In comparison to the control group, levels of hydrogen peroxide were significantly higher in all other groups (Figure 1(b)). Also, levels of hydrogen peroxide were significantly increased in the nonoperated group of patients with septic shock compared with the operated group with septic shock and the nonoperated group with sepsis (Figure 1(b)).

On the other hand, bioavailability of nitric oxide was not significantly different between groups (Figure 1(c)).

An index of lipid peroxidation measured in the form of TBARS was measured in all groups, and we have found that the levels of TBARS were significantly higher in the nonoperated group of patients with septic shock compared to the nonoperated sepsis and operated septic shock groups (Figure 1(d)).
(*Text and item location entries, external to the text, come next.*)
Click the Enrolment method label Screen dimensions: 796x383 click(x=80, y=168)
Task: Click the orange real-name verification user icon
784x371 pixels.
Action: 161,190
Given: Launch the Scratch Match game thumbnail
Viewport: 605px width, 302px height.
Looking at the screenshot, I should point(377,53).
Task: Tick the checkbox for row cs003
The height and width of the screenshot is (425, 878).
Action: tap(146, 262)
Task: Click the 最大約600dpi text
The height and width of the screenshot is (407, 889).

Also, in comparison with the control group, TBARS was significantly higher in the group of patients with sepsis and septic shock (Figure 1(d)).

3.3. Antioxidative Enzyme Activity in Critically Ill Operated and Nonoperated Patients

Superoxide dismutase activity was significantly higher in the nonoperated group of patients with septic shock compared to the nonoperated sepsis and operated sepsis groups (Figure 2(a)). Also, catalase activity was changed, and we have found that the lowest levels of this enzyme were in the operated group of patients with septic shock compared with other groups (Figure 2(c)). On the contrary, content of reduced glutathione was not significantly different in our study (Figure 2(b)). Compared with control conditions, we have found that the activity of SOD and CAT was significantly higher in healthy participants than in the group with disease (sepsis or septic shock), while the content of GSH was not significantly different between these groups (Figures 2(a)2(c)).

Figure 2.

Figure 2

(a) Activity of superoxide dismutase (U/g Hg × 1000) in lysate samples of healthy participants and patients with sepsis and septic shock 72 h after admission. (b) Activity of reduced glutathione (U/g Hg × 1000) in lysate samples of healthy participants and patients with sepsis and septic shock 72 h after admission. (c) Activity of catalase (U/g Hg × 1000) in lysate samples of healthy participants and patients with sepsis and septic shock 72 h after admission. Results are presented as mean ± SEM. Statistical significance is considered if the p was equal or below 0.05: (A) healthy vs. sepsis operated, (B) heathy vs. sepsis nonoperated, (C) healthy vs. shock operated, (D) healthy vs. shock nonoperated, (E) sepsis operated vs. sepsis nonoperated, (F) shock operated vs. shock nonoperated, (G) sepsis nonoperated vs. shock nonoperated, and (H) sepsis operated vs. shock operated.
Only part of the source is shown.